Phathom Pharmaceuticals is working to change the GI treatment landscape and improve the lives of patients with acid-related disorders. Phathom is developing vonoprazan, a potassium-competitive acid blocker (P-CAB). Vonoprazan has the potential to be the first gastric, anti-secretory agent from a new class approved in the United States, Europe, or Canada in over 30 years. We are currently running clinical trials in erosive gastroesophageal disease and H. pylori infection, and evaluating the development of vonoprazan for other acid-related disorders.*
Introducing our investigational candidate, vonoprazan, a P-CAB with a differentiated mechanism of action and pharmacologic profile.
- Does not require activation by gastric acid
- Quickly blocks active and inactive acid pumps
- Is stable in the presence of acid
- Has a long plasma half-life
Vonoprazan’s characteristics allow for more rapid and potent acid suppression versus the PPI esomeprazole in human subjects two hours after oral dosing and maintain target acid inhibition over a 24-hour period.

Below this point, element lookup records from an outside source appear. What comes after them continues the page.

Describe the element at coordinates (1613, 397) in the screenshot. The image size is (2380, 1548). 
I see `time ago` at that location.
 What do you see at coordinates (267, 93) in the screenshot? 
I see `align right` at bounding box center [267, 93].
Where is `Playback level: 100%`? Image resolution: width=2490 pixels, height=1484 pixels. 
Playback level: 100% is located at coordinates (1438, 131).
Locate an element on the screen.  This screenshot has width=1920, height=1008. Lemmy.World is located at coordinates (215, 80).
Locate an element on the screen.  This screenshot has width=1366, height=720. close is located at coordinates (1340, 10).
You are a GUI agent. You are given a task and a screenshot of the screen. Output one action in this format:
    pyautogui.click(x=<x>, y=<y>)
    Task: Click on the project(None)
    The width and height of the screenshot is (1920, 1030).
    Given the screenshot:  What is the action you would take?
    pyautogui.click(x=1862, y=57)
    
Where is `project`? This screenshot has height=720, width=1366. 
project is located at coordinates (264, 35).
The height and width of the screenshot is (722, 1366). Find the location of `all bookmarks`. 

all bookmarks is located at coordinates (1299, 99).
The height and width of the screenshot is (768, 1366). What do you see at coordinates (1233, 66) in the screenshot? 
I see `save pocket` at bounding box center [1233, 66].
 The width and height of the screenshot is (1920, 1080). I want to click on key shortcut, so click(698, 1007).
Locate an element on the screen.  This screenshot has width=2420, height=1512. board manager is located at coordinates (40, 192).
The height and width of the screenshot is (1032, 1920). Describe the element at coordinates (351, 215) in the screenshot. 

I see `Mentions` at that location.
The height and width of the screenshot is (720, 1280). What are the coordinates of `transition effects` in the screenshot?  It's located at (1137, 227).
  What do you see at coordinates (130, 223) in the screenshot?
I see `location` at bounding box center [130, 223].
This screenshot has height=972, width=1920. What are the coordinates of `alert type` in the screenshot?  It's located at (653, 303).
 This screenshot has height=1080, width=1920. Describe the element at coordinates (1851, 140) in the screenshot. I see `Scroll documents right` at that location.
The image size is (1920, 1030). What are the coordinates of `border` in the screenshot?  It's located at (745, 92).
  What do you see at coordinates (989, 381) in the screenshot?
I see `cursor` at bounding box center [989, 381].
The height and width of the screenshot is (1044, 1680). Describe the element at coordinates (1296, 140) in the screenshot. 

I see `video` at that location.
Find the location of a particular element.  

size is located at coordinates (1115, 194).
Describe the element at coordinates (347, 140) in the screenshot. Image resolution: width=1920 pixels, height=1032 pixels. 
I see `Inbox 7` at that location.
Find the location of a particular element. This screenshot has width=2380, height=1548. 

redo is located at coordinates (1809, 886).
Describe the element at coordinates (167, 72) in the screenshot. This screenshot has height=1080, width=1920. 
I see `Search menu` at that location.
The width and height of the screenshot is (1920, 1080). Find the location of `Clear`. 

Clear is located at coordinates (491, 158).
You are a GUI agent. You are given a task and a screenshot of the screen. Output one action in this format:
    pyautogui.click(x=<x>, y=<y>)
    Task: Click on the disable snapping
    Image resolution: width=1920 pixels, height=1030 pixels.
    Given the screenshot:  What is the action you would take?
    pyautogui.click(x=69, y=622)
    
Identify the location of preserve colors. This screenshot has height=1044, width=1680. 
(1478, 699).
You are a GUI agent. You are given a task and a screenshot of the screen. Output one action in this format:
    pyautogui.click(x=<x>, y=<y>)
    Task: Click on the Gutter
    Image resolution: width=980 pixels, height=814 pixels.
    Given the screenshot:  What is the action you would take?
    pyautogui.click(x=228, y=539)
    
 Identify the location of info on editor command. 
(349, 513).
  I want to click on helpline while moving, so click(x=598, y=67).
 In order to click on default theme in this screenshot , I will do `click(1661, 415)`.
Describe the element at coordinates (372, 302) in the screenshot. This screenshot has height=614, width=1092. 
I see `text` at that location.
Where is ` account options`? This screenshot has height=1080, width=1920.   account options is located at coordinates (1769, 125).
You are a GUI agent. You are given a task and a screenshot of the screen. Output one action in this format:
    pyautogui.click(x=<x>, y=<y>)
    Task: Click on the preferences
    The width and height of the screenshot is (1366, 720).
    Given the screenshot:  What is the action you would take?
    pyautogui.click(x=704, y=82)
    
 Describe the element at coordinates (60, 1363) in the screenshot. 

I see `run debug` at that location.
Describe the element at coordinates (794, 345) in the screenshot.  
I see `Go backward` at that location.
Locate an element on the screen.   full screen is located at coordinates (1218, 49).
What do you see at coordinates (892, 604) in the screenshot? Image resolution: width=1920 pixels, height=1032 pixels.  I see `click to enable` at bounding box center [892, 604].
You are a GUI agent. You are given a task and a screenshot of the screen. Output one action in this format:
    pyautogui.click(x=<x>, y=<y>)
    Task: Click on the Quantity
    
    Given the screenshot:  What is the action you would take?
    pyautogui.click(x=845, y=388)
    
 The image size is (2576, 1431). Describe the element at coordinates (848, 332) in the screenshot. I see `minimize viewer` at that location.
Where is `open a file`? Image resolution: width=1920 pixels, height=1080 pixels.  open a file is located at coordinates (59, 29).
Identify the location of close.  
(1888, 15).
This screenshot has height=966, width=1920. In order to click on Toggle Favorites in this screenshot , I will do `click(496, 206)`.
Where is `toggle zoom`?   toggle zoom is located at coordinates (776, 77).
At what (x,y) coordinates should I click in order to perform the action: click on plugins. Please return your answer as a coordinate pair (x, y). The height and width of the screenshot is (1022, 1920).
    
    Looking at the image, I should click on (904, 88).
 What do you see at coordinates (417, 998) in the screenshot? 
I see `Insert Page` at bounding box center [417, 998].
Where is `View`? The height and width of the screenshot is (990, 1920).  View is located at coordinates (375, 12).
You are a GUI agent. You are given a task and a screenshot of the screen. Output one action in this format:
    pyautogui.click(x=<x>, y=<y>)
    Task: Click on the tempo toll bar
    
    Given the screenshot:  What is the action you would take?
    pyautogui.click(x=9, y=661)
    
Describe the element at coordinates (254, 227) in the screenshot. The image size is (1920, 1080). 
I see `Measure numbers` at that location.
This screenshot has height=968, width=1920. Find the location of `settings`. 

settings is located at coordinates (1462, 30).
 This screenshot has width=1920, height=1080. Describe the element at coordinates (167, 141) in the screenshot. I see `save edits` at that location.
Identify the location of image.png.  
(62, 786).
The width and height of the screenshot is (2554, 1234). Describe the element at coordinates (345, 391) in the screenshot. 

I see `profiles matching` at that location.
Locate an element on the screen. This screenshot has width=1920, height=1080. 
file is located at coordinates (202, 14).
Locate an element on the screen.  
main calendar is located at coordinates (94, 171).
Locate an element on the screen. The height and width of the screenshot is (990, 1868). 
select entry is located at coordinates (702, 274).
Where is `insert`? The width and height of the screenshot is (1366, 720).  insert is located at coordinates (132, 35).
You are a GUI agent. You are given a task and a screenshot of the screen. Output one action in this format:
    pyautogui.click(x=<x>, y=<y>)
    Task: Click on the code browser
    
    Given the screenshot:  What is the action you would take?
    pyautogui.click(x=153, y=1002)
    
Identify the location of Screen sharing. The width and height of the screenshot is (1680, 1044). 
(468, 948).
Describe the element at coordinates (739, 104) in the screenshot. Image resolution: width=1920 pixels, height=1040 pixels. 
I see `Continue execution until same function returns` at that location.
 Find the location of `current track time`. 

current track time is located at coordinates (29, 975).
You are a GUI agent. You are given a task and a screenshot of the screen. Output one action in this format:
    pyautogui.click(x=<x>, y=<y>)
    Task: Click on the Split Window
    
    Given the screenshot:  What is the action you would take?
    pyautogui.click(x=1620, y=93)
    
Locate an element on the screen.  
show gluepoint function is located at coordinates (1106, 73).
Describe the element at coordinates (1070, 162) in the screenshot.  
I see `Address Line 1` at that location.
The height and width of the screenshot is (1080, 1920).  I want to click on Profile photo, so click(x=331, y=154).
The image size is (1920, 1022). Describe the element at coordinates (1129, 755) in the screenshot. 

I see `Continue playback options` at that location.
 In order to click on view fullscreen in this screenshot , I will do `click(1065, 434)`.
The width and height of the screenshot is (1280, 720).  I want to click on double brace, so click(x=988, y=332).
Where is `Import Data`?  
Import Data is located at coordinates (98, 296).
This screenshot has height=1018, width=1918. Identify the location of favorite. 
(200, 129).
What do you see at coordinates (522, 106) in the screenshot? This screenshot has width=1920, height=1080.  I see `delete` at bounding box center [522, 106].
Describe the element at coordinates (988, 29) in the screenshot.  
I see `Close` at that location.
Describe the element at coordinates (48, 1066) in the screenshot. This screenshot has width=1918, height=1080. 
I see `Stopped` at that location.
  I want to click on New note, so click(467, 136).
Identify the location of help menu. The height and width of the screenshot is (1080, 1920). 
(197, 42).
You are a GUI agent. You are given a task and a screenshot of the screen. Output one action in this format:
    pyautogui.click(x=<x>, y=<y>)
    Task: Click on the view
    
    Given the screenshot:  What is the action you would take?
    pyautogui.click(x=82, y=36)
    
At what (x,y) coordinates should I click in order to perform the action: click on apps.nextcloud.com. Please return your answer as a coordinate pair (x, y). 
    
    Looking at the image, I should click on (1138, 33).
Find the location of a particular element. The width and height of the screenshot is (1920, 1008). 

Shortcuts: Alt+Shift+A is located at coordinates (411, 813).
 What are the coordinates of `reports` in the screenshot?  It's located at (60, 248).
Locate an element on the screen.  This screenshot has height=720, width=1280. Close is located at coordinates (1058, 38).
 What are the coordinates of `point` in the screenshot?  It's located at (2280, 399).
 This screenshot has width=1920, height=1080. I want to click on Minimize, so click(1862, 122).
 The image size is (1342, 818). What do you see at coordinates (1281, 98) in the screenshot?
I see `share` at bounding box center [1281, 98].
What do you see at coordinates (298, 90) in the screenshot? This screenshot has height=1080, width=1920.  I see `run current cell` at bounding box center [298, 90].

Vonoprazan was developed in markets outside of the United States through an extensive clinical program, including 19 Phase 3 clinical trials, and is approved in Japan for indications including healing and maintenance of healing of erosive esophagitis, adjunct to antibiotics in H. pylori treatment, gastric ulcer, duodenal ulcer, prevention of recurrence of gastric ulcer or duodenal ulcer during low-dose aspirin or NSAID administration. Phathom has development and commercialization rights to vonoprazan in the United States, Europe and Canada, and intends to seek approval in these geographies. We have received qualified infectious disease product (QIDP) designation from the FDA for vonoprazan in combination with certain antibiotics for the treatment of H. pylori infection which provides, among other benefits, potential eligibility for priority review and extension of any regulatory exclusivity awarded if approved.
Current limitations in GERD and H. pylori infection
Gastric acid is secreted by the hydrogen potassium ATPase (also known as the proton pump). While proton pump inhibitors (PPIs) are the current standard of care for acid-related diseases, they have limitations that result in a large, unmet medical need.
In GERD, PPI therapy is suboptimal for many patients due to the slow onset and insufficient duration of acid control, which can lead to inadequate symptom relief. Approximately 15% to 45% of GERD patients remain inadequately treated with PPIs.
In the treatment of H. pylori infection, the standard of care consists of a combination of a PPI and at least two oral antibiotics. However, increasing antibiotic resistance has resulted in declining eradication rates with PPI-based therapy.
We believe these unmet medical needs are in part driven by limitations associated with the mechanism of action and pharmacokinetics of PPIs.
*Vonoprazan is a product candidate that is under clinical study and that has not been approved for marketing by the U.S. Food and Drug Administration. No representation is made as to the safety or effectiveness of vonoprazan.